Exploring AI too slowly risks leaving organisations behind in a rapidly evolving profession. But investing too heavily in building technologies outside one’s core competencies may also divert attention and resources away from the capabilities that make the organisation valuable in the first place.
This tension is increasingly visible across the public affairs profession as firms experiment with AI tools, partner with developers, or offer technology-related services while remaining fundamentally organisations built around policy expertise and strategic advisory work.
The Emergence of the Public Affairs Technologist
Within this evolving landscape, a new hybrid role may be emerging.
Some professionals are becoming fluent in both policy processes and AI technologies. They experiment with tools, design workflows, and collaborate with technologists to adapt AI systems to professional practice.
These individuals are not necessarily building the underlying technology themselves. Instead, they act as translators between technology and professional expertise. In that sense, the emerging role may be something closer to a public affairs technologist — someone who understands both the policy domain and the technological tools that can support it.

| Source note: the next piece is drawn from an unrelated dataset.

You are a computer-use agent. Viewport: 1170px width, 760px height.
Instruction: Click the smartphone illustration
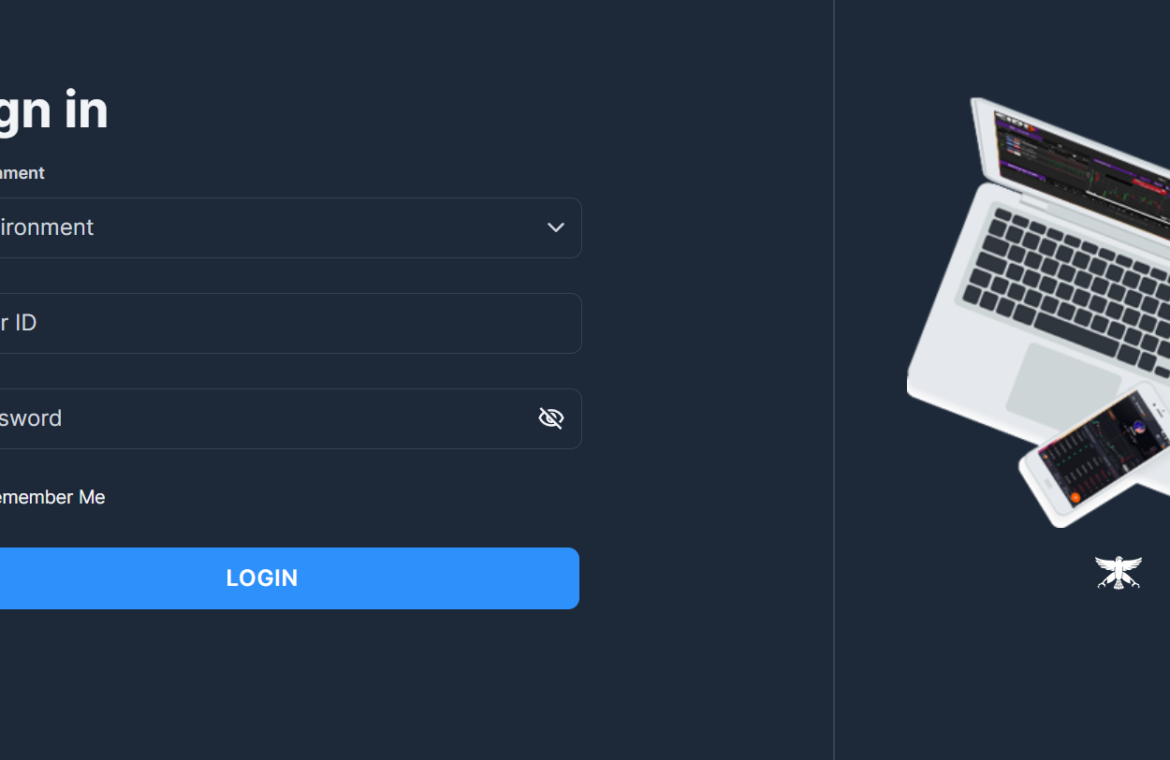[x=1094, y=455]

Choosing Which Race to Run
Artificial intelligence is often described as a race. But not everyone in the ecosystem needs to run the same race.
Technology companies are racing to build more powerful models. Large consulting firms are racing to integrate AI into enterprise systems. Startups are racing to build specialised tools.
Public affairs professionals may be running a different race entirely. Their challenge is to understand how AI can support policy analysis, mapping, monitoring, and advocacy.
In that sense, the most important capability may not be building agents. It may be understanding the workflows and professional processes that those agents could support.
And that brings us back to the central dilemma.
The question is not simply whether we should build AI agents. The question is whether building them is the race we actually want to run.